:: TRECHO DO TEXTO ::
Mas agora, ao ter seu nome envolvido
no que as autoridades acreditam ser um possível episódio de troca benesses –
que incluiriam um elevador privativo no tríplex – por contratos com o Governo,
a reputação do líder petista sentiu o abalo. Vale lembrar que todos os
ex-presidentes, de José Sarney a Lula, passando pelo tucano Fernando Henrique
Cardoso, e políticos de modo geral, são frequentemente cortejados com
presentes, favores e agrados por parte do empresariado, em relações que muitas
vezes se encontram na fronteira entre o imoral e o ilegal. "Não basta
parecer sério, é preciso ser sério", diz o provérbio atribuído ao
imperador romano Júlio César, referindo-se à sua ex-esposa Pompeia.
Se no passado
outros políticos brasileiros tiveram 'agrados' questionados, agora é Lula quem
está no centro das atenções, justamente quando sua sucessora está no poder, e
quando seu partido tem declarado interesse nas eleições de 2018. Por isso, cabe
a ele justificar que o que parece ser não é exatamente. Nos últimos dias a seriedade
do ex-presidente foi posta à prova com a divulgação de um ofício do delegado da
Polícia Federal Marlon Cajado, responsável pela Zelotes, no qual ele confirma a
existência de um inquérito para apurar se o ex-presidente e outras pessoas
participaram do esquema investigado ou se foram vítimas do mesmo. Assim, Lula
entrou de vez nas duas operações da Polícia Federal: seu nome começou a ser
atrelado à Lava Jato e já é investigado na Zelotes.
:::
ENUNCIADO 1:
Segundo o trecho do texto, qual delegado da Polícia Federal é responsável pela Zelotes?
:: MATERIAL DE ENTRADA ::
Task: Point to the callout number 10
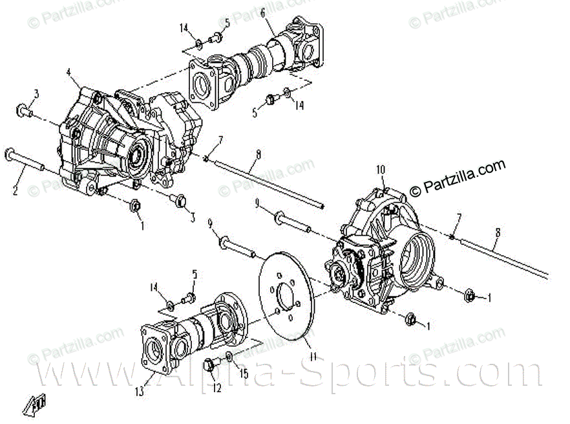click(381, 170)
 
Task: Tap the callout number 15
click(244, 374)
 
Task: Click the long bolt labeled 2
click(32, 162)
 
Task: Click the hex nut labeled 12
click(210, 365)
:::
ENUNCIADO 2:
Coloque em uma lista JSON de strings as linhas da listagem, uma string por linha e sem as linhas em branco, começando pela linha com "Task: Tap the callout number 15" e seguindo até o fim da listagem.

RESPOSTA 1:
Marlon Cajado.

RESPOSTA 2:
[
  "Task: Tap the callout number 15",
  "click(244, 374)",
  "Task: Click the long bolt labeled 2",
  "click(32, 162)",
  "Task: Click the hex nut labeled 12",
  "click(210, 365)"
]